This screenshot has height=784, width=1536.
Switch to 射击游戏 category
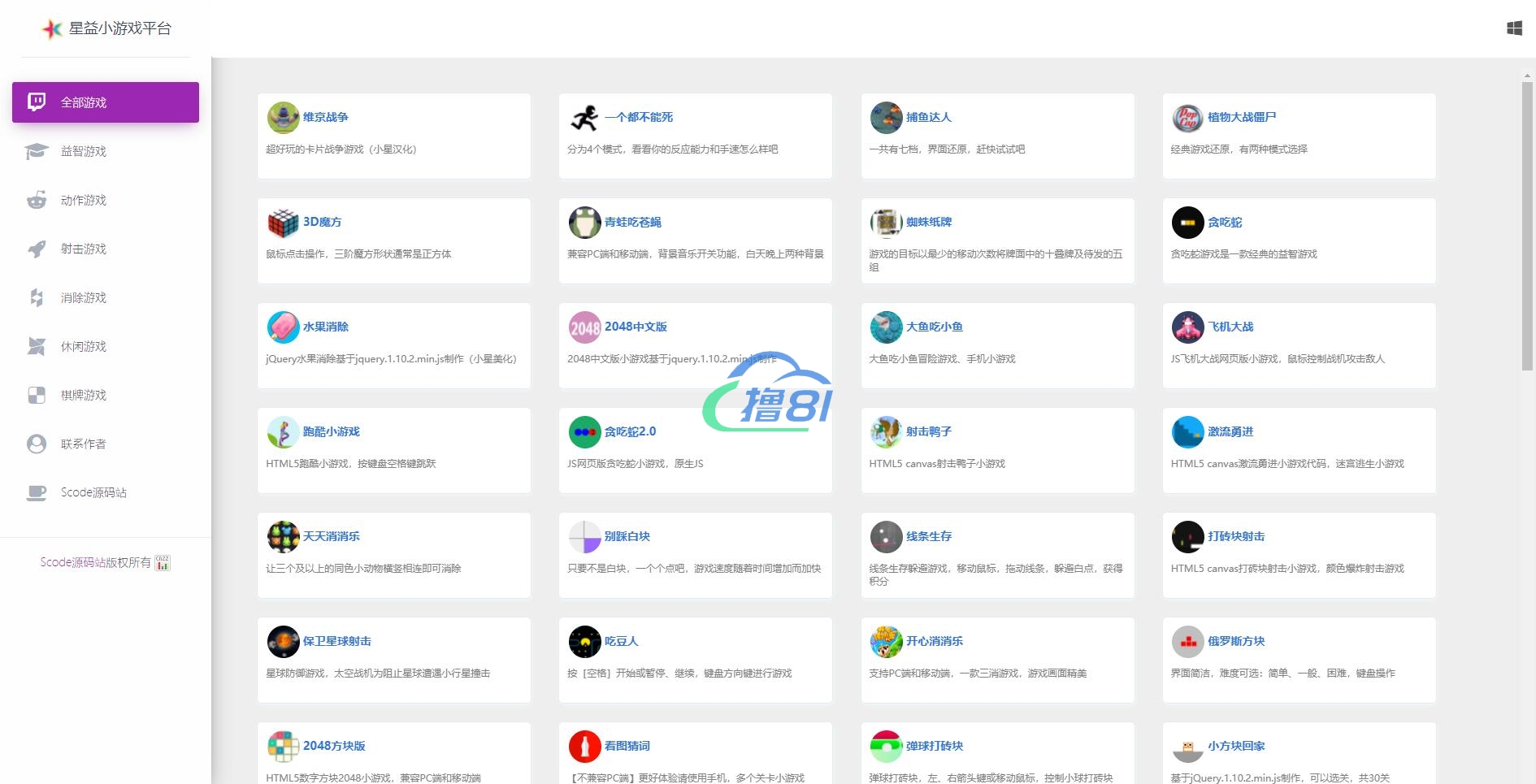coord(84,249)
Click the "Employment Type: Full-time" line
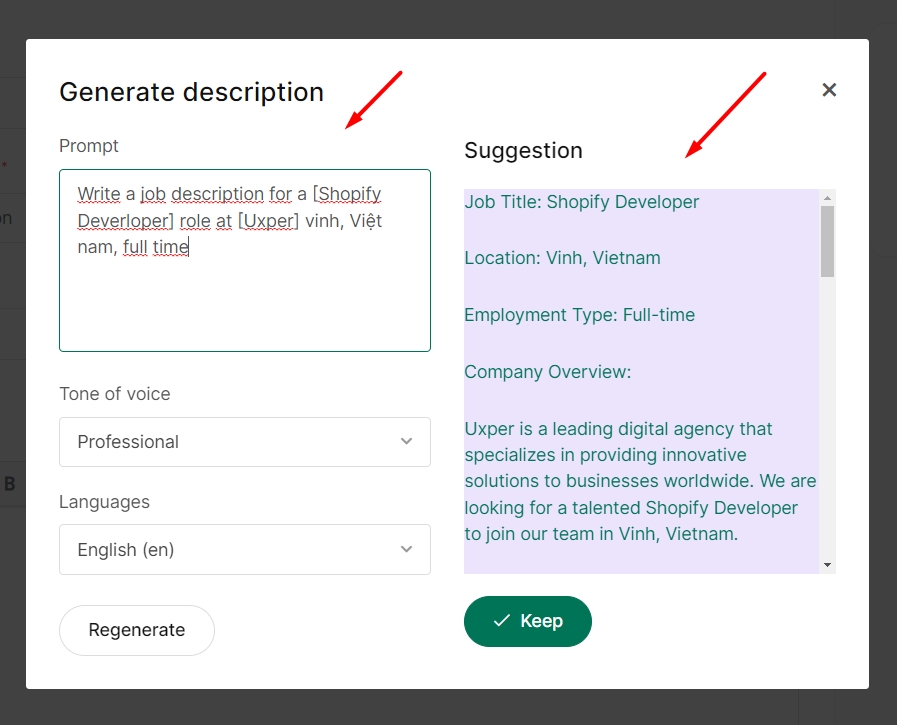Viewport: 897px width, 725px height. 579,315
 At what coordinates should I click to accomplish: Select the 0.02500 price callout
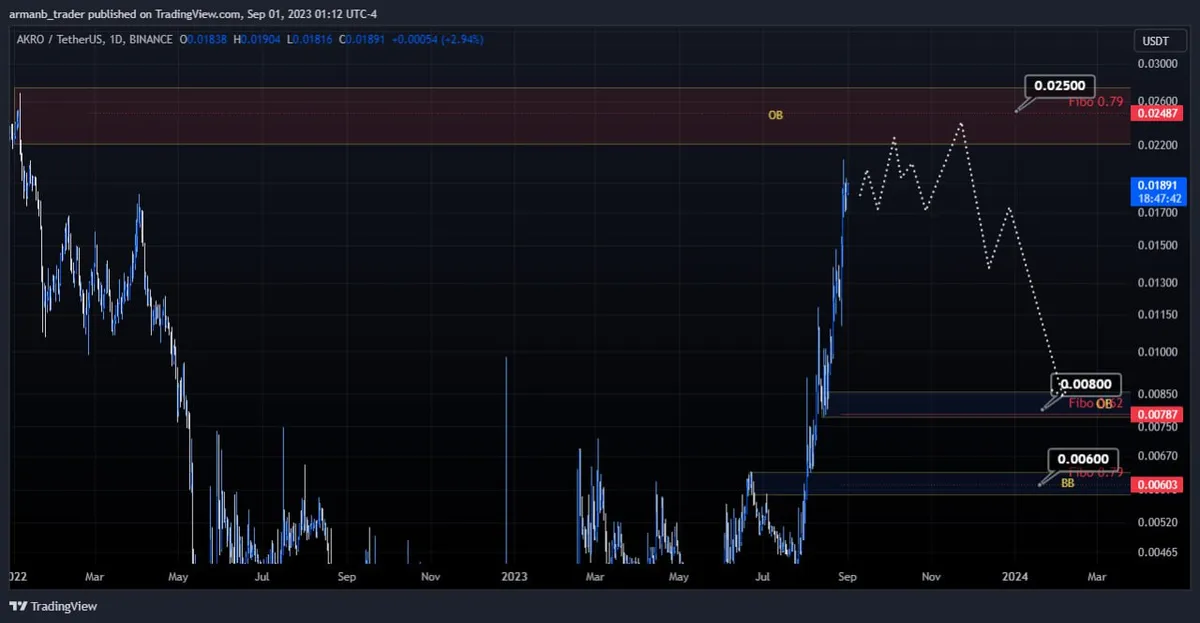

#### [EXERCISE GOAL]
Transcribe the listing above in full and exactly; no pictures belong in the copy.

#### [EXPECTED ANSWER]
This screenshot has height=784, width=1536.
Switch to 射击游戏 category
coord(84,249)
Click the "Employment Type: Full-time" line
Viewport: 897px width, 725px height. 579,315
 At what coordinates should I click to accomplish: Select the 0.02500 price callout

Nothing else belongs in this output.